The link between HLA-DQB1*02 homozygosity and disease severity or progression to more complicated disease has not been seen in all populations (36, 37). Whether this discrepancy is a biologically relevant observation showing a lack of prognostic power in the number of HLA-DQB1*02 alleles in these populations, or is a result of a small patient number, biased patient selection, or differences in study protocol, requires further investigation.

Diagnostic Biomarkers and Patient Selection for Clinical Trials

In CeD, diagnostic biomarkers could be used to confirm that an individual has CeD and not another disease, such as irritable bowel syndrome, that clinically mimics symptoms of CeD (38, 39). They could also be used to distinguish between disease subtypes, for example patients with active CeD due to inadvertent gluten exposure versus patients with RCD1, just as current biomarkers allow for differentiation of RCD1 from RCD2 as described later (40). Distinguishing between patient subpopulations is important because some therapies, such as enzymes that degrade gluten, may be effective at blocking intestinal damage in a patient with disease driven by gluten exposure. However, a patient with RCD2, in whom intestinal damage occurs in the absence of gluten exposure, would have continuing pathological changes despite this type of therapy.

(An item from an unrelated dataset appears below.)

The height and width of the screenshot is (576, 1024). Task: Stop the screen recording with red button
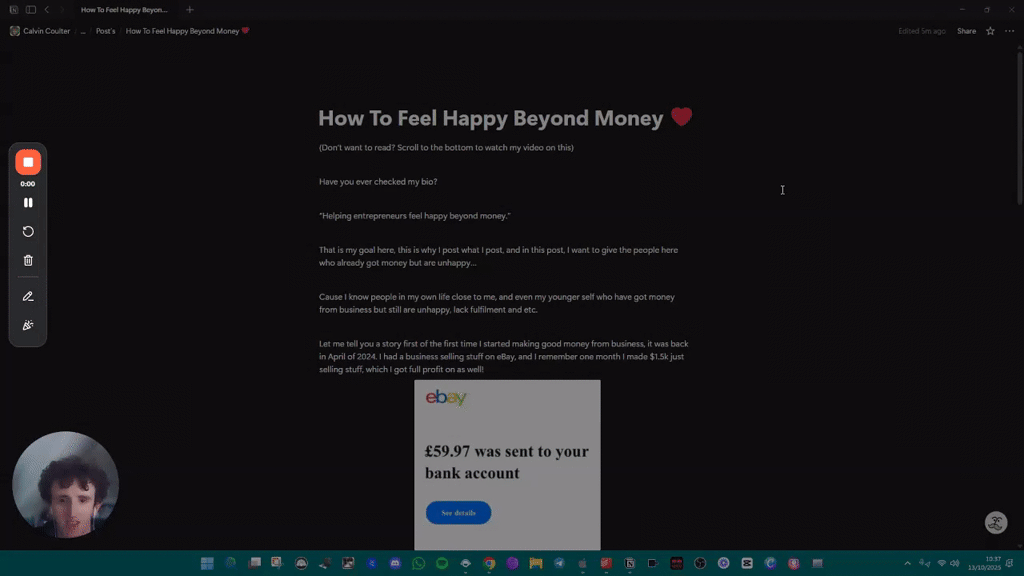click(28, 162)
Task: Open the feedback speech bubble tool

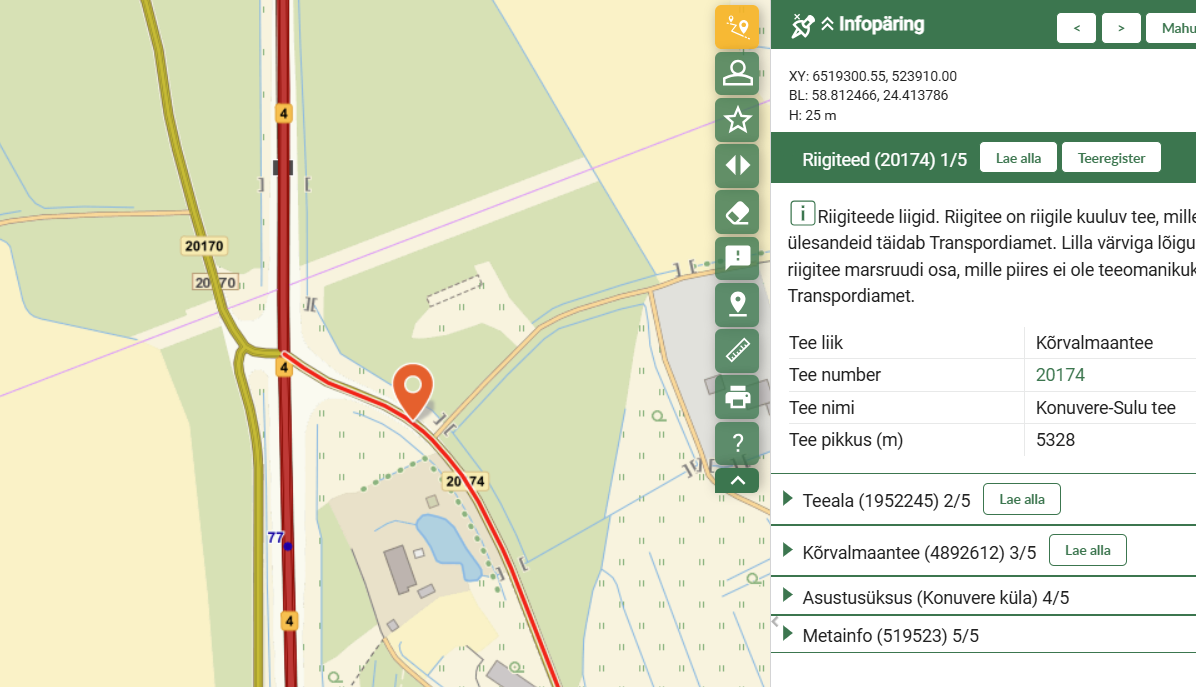Action: coord(737,258)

Currently, diagnosis of patients with CeD is based on serology, histology, and genetic biomarkers (e.g. HLA-DQ). In patients on a gluten-containing diet, detection of high titers of IgA antibodies against tissue transglutaminase (TTG-IgA) alone may be sufficient for a diagnosis of CeD (16, 41, 42). However, up to 5% of the Western population follow a GFD as a lifestyle choice (43), and, once a patient is on a GFD, antibodies to TTG and deamidated gliadin peptide subside and serology cannot be used for diagnosis. Confirmation of diagnosis in seropositive and seronegative patients is based on histology of duodenal biopsies and HLA typing (42). HLA-DQ2 or HLA-DQ8 expression alone is not sufficient for disease diagnosis because these are common HLA haplotypes, particularly in Western populations. Therefore, as diagnostic biomarkers, HLA-DQ2 or HLA-DQ8 alone have a negative predictive value of near 100%, but have a negligible positive predictive value (44, 45).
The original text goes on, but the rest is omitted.